*** PROVIDED ENTRIES ***
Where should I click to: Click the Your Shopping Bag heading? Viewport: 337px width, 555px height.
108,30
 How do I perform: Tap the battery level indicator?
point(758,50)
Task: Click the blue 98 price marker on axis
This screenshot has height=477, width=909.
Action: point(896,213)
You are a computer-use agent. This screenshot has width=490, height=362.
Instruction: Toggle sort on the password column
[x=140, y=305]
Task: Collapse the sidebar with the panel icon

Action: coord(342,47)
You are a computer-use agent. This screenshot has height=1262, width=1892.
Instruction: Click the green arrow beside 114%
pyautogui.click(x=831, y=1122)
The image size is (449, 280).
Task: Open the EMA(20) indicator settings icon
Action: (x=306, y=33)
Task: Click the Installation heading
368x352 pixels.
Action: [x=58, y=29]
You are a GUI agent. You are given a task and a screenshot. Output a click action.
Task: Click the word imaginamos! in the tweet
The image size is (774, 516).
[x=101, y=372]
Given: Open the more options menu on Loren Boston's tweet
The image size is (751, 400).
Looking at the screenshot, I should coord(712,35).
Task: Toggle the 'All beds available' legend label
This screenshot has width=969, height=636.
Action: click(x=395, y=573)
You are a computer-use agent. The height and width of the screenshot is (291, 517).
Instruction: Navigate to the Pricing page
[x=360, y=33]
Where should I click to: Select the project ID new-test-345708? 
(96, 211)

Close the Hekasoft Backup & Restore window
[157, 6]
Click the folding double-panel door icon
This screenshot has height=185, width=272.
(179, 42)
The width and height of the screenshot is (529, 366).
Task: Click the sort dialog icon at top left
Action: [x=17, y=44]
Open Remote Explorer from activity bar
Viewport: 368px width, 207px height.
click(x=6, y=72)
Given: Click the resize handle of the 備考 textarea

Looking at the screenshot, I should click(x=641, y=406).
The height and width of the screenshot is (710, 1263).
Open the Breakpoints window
*** End of PROVIDED ENTRIES ***
- ABOUT THIS EXERCISE -
All of the material above should be repeated exactly.

- SOLUTION TO THIS EXERCISE -
Where should I click to: Click the Your Shopping Bag heading? Viewport: 337px width, 555px height.
108,30
 How do I perform: Tap the battery level indicator?
point(758,50)
Task: Click the blue 98 price marker on axis
This screenshot has height=477, width=909.
Action: point(896,213)
You are a computer-use agent. This screenshot has width=490, height=362.
Instruction: Toggle sort on the password column
[x=140, y=305]
Task: Collapse the sidebar with the panel icon

Action: coord(342,47)
You are a computer-use agent. This screenshot has height=1262, width=1892.
Instruction: Click the green arrow beside 114%
pyautogui.click(x=831, y=1122)
The image size is (449, 280).
Task: Open the EMA(20) indicator settings icon
Action: (x=306, y=33)
Task: Click the Installation heading
368x352 pixels.
Action: [x=58, y=29]
You are a GUI agent. You are given a task and a screenshot. Output a click action.
Task: Click the word imaginamos! in the tweet
The image size is (774, 516).
[x=101, y=372]
Given: Open the more options menu on Loren Boston's tweet
The image size is (751, 400).
Looking at the screenshot, I should coord(712,35).
Task: Toggle the 'All beds available' legend label
This screenshot has width=969, height=636.
Action: click(x=395, y=573)
You are a computer-use agent. The height and width of the screenshot is (291, 517).
Instruction: Navigate to the Pricing page
[x=360, y=33]
Where should I click to: Select the project ID new-test-345708? 
(96, 211)

Close the Hekasoft Backup & Restore window
[157, 6]
Click the folding double-panel door icon
This screenshot has height=185, width=272.
(179, 42)
The width and height of the screenshot is (529, 366).
Task: Click the sort dialog icon at top left
Action: [x=17, y=44]
Open Remote Explorer from activity bar
Viewport: 368px width, 207px height.
click(x=6, y=72)
Given: Click the resize handle of the 備考 textarea

Looking at the screenshot, I should click(x=641, y=406).
The height and width of the screenshot is (710, 1263).
Open the Breakpoints window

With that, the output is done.